▸ **Exercise goal**: Lines to return, exactly: from the line with "Ribbed Knit Turtleneck Sweater (49, 668)" to the line with "Return & Refund (254, 2483)" in the entries below, both included.

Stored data

◆ ◆ ◆ ◆

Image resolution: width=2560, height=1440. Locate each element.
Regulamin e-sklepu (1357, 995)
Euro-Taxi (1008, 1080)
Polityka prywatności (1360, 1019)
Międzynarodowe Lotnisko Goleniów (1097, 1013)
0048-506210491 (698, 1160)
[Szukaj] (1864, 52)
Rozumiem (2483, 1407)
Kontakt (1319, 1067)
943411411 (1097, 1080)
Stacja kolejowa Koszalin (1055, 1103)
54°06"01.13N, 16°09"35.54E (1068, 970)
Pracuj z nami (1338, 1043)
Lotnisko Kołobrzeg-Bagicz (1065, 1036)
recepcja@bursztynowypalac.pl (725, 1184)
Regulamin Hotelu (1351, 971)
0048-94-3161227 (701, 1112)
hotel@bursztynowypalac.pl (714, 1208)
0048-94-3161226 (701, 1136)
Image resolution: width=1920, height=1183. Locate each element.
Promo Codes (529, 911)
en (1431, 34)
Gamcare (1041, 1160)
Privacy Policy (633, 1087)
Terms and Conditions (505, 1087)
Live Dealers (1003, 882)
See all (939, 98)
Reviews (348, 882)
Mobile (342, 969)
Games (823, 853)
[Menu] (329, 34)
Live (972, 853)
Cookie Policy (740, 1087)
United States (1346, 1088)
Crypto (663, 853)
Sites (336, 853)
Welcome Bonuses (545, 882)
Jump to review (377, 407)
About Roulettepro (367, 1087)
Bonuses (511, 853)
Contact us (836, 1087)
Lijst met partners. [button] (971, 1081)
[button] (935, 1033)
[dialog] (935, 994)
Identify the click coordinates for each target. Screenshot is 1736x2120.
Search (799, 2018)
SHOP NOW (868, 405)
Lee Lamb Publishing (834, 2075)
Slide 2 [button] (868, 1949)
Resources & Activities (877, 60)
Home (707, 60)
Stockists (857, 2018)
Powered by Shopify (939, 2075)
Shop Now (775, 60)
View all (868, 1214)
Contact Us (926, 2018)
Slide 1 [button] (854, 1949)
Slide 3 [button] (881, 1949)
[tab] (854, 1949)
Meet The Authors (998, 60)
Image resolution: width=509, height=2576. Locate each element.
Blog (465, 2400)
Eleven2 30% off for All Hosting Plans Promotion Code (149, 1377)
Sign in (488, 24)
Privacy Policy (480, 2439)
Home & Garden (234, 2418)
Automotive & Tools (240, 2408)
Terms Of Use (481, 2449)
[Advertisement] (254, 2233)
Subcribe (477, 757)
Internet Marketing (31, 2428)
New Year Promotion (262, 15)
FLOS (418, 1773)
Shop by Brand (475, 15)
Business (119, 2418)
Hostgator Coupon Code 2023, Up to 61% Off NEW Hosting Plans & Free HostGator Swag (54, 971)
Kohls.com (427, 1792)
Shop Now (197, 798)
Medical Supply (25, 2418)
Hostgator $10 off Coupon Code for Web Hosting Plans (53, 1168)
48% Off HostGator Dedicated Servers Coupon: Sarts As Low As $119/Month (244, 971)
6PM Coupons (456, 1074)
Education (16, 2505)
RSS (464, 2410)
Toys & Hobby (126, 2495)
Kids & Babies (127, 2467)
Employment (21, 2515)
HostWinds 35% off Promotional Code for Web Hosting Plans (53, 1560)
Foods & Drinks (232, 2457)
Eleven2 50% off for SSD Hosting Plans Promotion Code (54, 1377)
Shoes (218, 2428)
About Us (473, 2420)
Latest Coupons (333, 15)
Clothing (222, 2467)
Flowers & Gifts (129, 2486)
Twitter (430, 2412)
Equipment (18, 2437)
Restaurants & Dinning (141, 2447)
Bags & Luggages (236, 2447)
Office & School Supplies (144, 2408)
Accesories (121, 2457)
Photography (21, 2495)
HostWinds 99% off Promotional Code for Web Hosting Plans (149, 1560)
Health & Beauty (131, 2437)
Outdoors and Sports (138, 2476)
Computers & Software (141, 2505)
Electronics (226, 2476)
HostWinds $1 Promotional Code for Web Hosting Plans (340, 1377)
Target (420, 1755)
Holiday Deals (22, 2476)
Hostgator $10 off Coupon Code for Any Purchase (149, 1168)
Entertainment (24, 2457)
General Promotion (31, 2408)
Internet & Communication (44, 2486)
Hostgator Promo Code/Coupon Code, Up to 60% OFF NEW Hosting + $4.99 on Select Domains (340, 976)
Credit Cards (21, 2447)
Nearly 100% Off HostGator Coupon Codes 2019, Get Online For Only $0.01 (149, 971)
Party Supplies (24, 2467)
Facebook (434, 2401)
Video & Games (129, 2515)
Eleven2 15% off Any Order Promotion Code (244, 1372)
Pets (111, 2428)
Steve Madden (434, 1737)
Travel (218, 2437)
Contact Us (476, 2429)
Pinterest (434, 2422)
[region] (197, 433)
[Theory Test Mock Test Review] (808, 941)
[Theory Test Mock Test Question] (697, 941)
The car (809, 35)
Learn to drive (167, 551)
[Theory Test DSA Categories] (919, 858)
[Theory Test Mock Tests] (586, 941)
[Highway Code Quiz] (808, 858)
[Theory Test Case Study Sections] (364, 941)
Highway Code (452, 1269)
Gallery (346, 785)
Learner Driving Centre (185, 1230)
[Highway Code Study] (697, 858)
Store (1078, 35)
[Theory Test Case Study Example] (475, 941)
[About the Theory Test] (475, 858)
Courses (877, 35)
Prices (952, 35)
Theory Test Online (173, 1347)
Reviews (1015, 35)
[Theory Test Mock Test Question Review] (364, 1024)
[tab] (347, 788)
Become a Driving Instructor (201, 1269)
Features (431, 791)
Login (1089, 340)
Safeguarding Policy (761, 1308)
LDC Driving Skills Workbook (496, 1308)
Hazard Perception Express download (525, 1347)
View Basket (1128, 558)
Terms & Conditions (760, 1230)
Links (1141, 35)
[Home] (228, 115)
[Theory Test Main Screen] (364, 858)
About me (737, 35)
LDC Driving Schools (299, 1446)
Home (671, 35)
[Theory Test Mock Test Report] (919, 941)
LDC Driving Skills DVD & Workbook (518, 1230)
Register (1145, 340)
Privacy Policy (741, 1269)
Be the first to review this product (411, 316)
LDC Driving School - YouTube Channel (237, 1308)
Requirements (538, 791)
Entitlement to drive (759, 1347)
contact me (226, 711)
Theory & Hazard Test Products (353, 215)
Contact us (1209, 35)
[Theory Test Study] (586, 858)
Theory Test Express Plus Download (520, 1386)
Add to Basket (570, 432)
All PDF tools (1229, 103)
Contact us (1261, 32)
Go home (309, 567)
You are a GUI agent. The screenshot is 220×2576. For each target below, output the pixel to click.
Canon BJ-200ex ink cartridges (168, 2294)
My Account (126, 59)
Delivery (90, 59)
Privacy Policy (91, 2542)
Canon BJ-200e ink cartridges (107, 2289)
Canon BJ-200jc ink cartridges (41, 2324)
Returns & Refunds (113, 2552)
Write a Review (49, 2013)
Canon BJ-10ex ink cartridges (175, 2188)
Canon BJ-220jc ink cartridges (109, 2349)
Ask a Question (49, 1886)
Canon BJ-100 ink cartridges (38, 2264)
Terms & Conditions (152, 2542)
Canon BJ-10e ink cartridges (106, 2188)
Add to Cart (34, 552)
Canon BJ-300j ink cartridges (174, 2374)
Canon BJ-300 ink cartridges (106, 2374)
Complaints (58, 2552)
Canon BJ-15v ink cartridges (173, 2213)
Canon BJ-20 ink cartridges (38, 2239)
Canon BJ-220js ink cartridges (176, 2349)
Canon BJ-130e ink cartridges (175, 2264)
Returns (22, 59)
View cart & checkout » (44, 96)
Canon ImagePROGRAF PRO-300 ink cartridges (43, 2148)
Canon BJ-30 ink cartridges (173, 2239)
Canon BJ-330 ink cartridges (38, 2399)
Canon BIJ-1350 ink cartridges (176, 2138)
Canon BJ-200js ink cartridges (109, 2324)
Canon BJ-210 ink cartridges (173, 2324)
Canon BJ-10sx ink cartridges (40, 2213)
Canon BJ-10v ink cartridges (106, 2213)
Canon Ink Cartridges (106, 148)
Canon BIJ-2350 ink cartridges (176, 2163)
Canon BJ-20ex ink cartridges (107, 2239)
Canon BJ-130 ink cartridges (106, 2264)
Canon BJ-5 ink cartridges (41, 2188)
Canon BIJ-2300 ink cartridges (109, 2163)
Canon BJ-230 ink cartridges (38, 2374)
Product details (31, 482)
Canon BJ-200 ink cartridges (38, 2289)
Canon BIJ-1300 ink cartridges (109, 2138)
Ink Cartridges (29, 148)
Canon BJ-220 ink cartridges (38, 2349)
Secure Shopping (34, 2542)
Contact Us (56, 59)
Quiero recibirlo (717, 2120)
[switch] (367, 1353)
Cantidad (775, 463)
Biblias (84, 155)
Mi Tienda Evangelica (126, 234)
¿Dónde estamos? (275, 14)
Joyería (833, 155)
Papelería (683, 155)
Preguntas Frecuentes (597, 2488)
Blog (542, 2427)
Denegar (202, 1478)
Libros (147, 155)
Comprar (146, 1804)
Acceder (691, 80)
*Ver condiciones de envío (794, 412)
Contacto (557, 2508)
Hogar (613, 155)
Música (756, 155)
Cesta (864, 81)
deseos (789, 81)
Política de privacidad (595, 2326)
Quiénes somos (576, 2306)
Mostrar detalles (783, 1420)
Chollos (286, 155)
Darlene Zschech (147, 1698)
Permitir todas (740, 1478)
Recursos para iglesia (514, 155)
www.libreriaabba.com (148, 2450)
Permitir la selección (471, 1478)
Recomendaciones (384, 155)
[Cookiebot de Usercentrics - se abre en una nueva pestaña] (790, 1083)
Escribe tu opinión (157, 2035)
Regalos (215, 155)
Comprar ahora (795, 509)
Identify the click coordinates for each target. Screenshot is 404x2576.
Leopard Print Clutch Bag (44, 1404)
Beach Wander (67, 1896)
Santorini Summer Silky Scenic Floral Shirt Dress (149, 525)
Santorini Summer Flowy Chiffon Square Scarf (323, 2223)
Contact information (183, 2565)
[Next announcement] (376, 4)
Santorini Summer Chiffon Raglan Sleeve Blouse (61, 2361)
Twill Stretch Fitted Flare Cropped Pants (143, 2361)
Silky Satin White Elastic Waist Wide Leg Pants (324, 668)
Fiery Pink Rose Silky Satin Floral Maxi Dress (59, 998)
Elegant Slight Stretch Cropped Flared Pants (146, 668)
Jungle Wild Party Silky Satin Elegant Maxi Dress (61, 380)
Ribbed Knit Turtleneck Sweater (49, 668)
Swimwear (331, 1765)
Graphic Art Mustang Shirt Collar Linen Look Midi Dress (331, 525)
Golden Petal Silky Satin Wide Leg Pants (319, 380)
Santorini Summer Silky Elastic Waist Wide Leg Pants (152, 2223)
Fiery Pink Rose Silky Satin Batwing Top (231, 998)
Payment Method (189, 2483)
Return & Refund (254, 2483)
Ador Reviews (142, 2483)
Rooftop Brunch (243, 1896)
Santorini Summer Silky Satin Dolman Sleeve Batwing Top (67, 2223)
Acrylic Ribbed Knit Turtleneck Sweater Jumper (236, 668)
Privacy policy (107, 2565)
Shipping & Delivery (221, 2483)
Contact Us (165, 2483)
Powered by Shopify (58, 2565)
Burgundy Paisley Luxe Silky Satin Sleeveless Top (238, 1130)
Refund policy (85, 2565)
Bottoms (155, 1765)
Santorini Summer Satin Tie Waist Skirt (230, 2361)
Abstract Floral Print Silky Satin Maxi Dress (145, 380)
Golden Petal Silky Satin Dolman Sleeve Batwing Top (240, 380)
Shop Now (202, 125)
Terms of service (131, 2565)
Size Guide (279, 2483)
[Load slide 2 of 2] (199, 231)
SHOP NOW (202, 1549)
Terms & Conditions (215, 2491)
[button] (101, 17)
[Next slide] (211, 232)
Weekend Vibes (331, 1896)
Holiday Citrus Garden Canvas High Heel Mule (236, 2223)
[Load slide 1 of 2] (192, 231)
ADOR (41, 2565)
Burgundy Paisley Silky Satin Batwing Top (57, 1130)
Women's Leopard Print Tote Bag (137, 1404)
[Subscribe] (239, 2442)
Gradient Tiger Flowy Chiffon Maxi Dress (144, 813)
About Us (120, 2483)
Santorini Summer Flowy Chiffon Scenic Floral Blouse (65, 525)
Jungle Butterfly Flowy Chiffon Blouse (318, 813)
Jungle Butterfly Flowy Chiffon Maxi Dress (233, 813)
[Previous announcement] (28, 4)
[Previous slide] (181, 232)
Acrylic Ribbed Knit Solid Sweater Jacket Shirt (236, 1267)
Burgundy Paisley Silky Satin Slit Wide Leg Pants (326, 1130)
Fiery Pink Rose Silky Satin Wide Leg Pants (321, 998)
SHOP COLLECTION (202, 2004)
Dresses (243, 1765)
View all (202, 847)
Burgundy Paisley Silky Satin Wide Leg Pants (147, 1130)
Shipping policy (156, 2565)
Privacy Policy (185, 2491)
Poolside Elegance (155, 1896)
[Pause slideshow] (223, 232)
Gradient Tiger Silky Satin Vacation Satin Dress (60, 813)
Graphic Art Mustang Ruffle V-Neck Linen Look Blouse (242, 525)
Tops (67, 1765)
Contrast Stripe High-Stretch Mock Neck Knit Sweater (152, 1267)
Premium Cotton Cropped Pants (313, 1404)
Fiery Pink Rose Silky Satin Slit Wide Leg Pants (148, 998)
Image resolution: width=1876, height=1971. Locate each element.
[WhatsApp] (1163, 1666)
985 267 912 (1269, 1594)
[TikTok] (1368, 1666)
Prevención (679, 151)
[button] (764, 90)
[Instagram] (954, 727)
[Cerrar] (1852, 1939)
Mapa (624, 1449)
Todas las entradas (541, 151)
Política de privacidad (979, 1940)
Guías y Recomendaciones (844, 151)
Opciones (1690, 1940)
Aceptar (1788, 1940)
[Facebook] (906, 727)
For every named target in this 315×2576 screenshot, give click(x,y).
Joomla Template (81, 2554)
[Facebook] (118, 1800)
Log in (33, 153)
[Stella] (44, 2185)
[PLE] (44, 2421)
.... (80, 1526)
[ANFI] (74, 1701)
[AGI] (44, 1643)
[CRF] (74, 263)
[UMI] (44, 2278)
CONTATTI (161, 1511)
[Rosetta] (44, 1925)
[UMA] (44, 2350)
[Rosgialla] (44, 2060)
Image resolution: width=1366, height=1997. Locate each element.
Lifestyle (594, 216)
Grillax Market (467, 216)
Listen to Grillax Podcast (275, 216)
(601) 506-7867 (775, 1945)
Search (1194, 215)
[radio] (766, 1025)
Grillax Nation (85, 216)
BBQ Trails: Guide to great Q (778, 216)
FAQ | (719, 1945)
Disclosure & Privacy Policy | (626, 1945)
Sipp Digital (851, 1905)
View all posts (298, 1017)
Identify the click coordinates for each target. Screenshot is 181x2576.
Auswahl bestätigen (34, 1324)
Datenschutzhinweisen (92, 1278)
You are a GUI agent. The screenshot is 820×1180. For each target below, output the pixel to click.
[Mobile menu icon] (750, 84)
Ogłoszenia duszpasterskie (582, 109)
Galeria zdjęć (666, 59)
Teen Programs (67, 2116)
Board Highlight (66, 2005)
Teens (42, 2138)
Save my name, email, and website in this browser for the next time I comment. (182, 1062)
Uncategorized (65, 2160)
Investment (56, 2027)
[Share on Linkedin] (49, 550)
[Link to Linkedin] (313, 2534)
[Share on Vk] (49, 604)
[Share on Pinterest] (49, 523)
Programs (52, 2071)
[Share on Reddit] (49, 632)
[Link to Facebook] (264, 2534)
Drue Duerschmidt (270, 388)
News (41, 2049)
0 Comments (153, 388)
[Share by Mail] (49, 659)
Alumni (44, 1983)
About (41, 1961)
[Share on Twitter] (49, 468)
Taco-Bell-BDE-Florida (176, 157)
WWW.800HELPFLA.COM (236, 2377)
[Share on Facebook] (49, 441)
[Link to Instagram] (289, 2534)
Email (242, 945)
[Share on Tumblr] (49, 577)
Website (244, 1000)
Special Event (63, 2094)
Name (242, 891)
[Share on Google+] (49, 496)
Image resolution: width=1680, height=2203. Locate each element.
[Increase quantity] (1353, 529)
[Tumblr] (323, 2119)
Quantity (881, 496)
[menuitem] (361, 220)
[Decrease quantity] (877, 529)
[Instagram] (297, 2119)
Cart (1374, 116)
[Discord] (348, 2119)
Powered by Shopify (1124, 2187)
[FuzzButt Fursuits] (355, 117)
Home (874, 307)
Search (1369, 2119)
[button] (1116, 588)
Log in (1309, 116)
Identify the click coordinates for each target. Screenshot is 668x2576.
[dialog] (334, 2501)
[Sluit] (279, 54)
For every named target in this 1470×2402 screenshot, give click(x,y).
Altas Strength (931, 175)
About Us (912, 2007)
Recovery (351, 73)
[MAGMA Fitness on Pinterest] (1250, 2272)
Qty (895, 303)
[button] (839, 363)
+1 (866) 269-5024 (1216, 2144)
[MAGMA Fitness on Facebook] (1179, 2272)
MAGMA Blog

◆ ◆ ◆ ◆

▸ **Response box**:
Ribbed Knit Turtleneck Sweater (49, 668)
Swimwear (331, 1765)
Graphic Art Mustang Shirt Collar Linen Look Midi Dress (331, 525)
Golden Petal Silky Satin Wide Leg Pants (319, 380)
Santorini Summer Silky Elastic Waist Wide Leg Pants (152, 2223)
Fiery Pink Rose Silky Satin Batwing Top (231, 998)
Payment Method (189, 2483)
Return & Refund (254, 2483)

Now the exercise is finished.